Use *Anaconda Launcher* to start *Spyder*

Script Exercise
---------------
Use the Spyder IDE to create a script `average.py`.  Put inside it:

* the `average` function
* a list of numbers called `nums`
* call `average()`, passing it in the `nums` list of numbers
* capture the result into a reference called `result`
* print the result

**Test:** Try using `[2, 3, 4, 5]` as the input, and make sure you get `3.5` as the result

** Time: 10 minutes ** (includes a break and Q&A at podium)


Improving Our Program
--------------------
* what kind of average did you implement?
* who got 3?
* who got no output?
* who got an exception/error?
* what happens if the list of numbers of empty?

In [None]:
# docstrings, float, self-increment, exceptions

In [None]:
# test empty

In [None]:
# show docstring

In [None]:
# scoping of function-internal variables

In [None]:
# functions as first class objects

In [None]:
# help

In [None]:
# alias reference

In [None]:
# help, id -- "mean" and "average" are just references to an anonymous function object

Exceptions
======
* BAFP vs.
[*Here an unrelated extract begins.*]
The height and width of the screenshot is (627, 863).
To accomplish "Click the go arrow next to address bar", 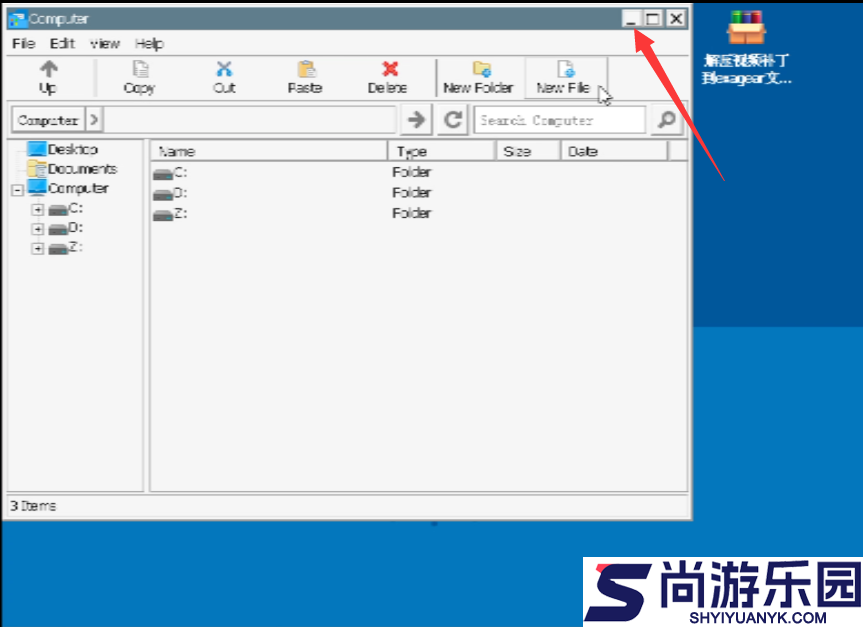I will tap(416, 120).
LBYL
* only catch exceptions if these two conditions hold:
    * you reasonably expect they will occur
    * you are sure that **you** should be responsible for dealing with it
* under all other circumstances simply allow the exception to occur

Q. Do I Have To Write My Own Functions?
----------------------------------
Answer: Generally, no, you *shouldn't* write your own functions if they already exist.

Q. So what should I do instead?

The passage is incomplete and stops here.